* [Исходный текст]
-----

О Сутине, как и о многих других великих художниках, я впервые узнал из мемуаров Эренбурга:
“У Сутина был вид перепуганный и сонный; казалось, его только что разбудили, он не успел помыться, побриться; у него были глаза затравленного зверя, может быть, от голода. Никто на него не обращал внимания. Можно ли было себе представить, что о работах этого тщедушного подростка, уроженца белорусского местечка Смиловичи, будут мечтать музеи всего мира?”
Его натура – не сырая и не вареная, а именно что мертвая
Отечественные музеи о нем точно не мечтали, и впервые я увидел Сутина на Западе, а рассмотрел – в Фонде Барнса в Филадельфии. Этот американский врач, который сказочно разбогател на изобретенном им препарате, излечивающем венерические болезни, собрал фантастическую, чуть ли не самую ценную в мире частную коллекцию модернистов. В 1922 году он случайно набрел в Париже на каморку Сутина и скупил полсотни его работ. Сам факт продажи привлек внимание к художнику и положил начало его славе, впрочем, не слишком значительной. Только сегодня Сутин вошел в плеяду лучших мастеров ХХ века. Во Франции на него молятся, в Америке открывают, и даже в родной Белоруссии купили его работу, ставшую самой дорогой картиной в стране.
Другими словами, Сутин – не новость, но те тридцать работ, что составили экспозицию в Еврейском музее Нью-Йорка, способны произвести не только эстетический переворот в душе зрителя. Выставка называется по-библейски лапидарно и многозначительно: “Плоть”. То есть натюрморты, мертвая натура. И это действительно так.
Его краски сгущаются от картины к картине, превращаясь в оргию цвета
По знаменитому определению антрополога Леви-Стросса, граница варварства и цивилизации проходит между сырым и вареным. Дикари пищу не готовят, а едят какая есть. Примерно то же можно сказать про традицию натюрмортов у ее мэтров. Фламандцы изображают пищу сырой, голландцы – приготовленной. Так, охотничьи трофеи у Снейдерса предназначены скорее для чучела, чем того скромного застолья, которое так любили писать его голландские преемники. Но Сутин, который в Лувре глубоко изучал классиков, особенно Шардена, шел третьим путем. Его натура – не сырая и не вареная, а именно что мертвая. И это все меняет.

-----

Собранные данные
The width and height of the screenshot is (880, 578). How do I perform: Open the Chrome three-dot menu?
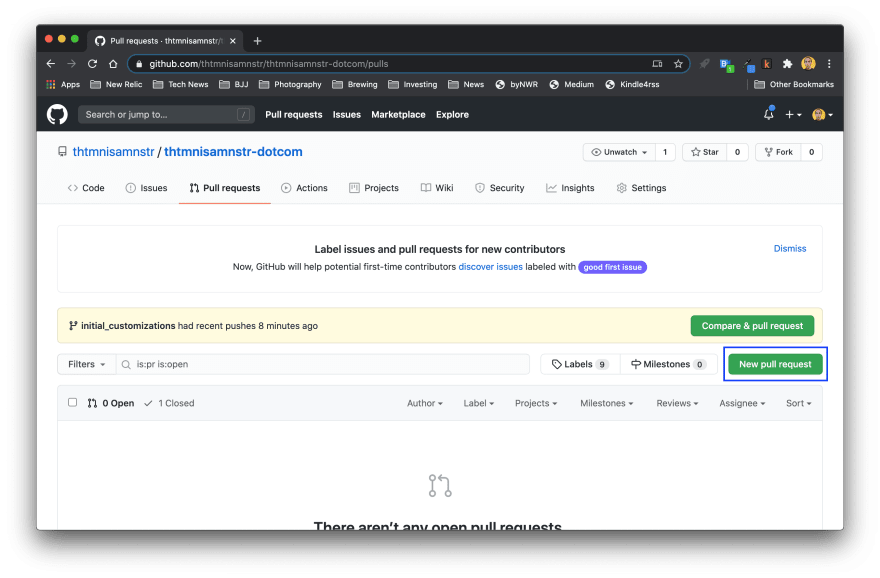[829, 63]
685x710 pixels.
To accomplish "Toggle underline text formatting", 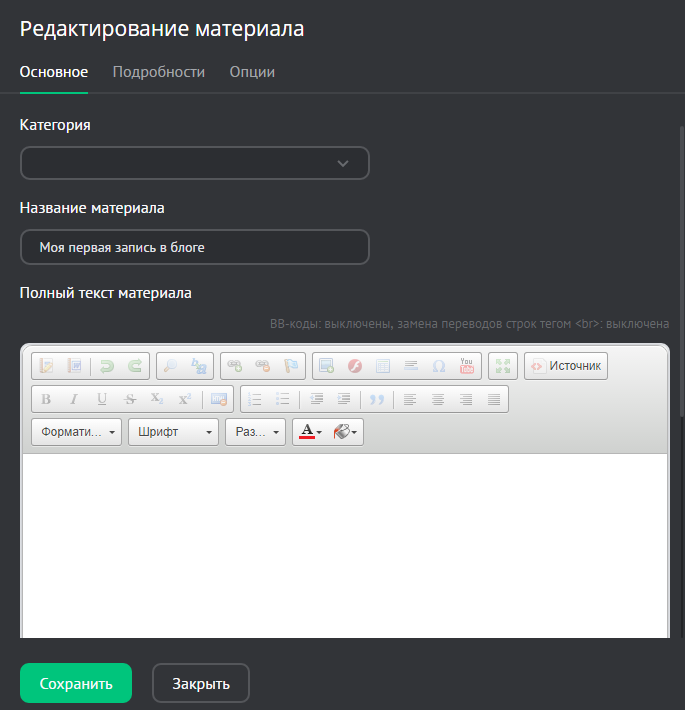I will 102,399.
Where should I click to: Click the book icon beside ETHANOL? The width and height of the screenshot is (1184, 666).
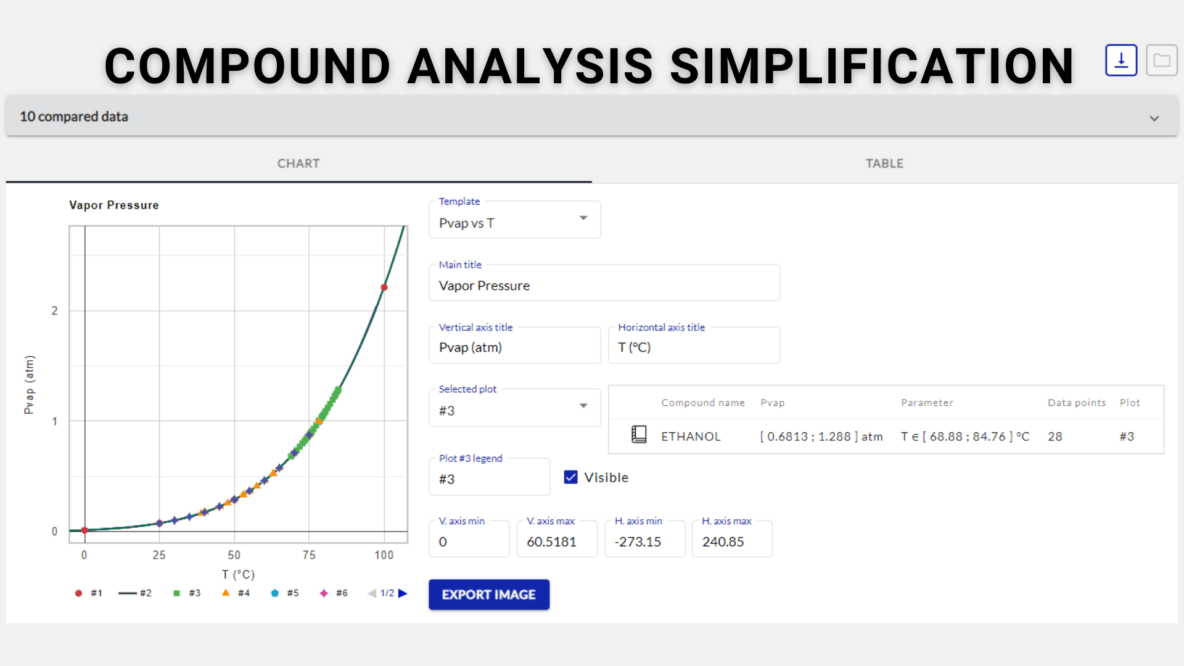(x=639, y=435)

-----

* [Условие задачи]
Определите, согласуются ли с текстом о Сутине утверждения (а), (б) и (в). Для каждого ответьте «да» или «нет» и приведите точную цитату из текста, которая это решает.
(а) Барнс купил в Париже полсотни работ Сутина в 1922 году.
(б) Выставка Сутина в Еврейском музее Нью-Йорка называется «Натура».
(в) Голландцы изображают пищу сырой.

* [Решение задачи]
(а) Да: «В 1922 году он случайно набрел в Париже на каморку Сутина и скупил полсотни его работ».
(б) Нет: «Выставка называется по-библейски лапидарно и многозначительно: “Плоть”».
(в) Нет: «Фламандцы изображают пищу сырой, голландцы – приготовленной».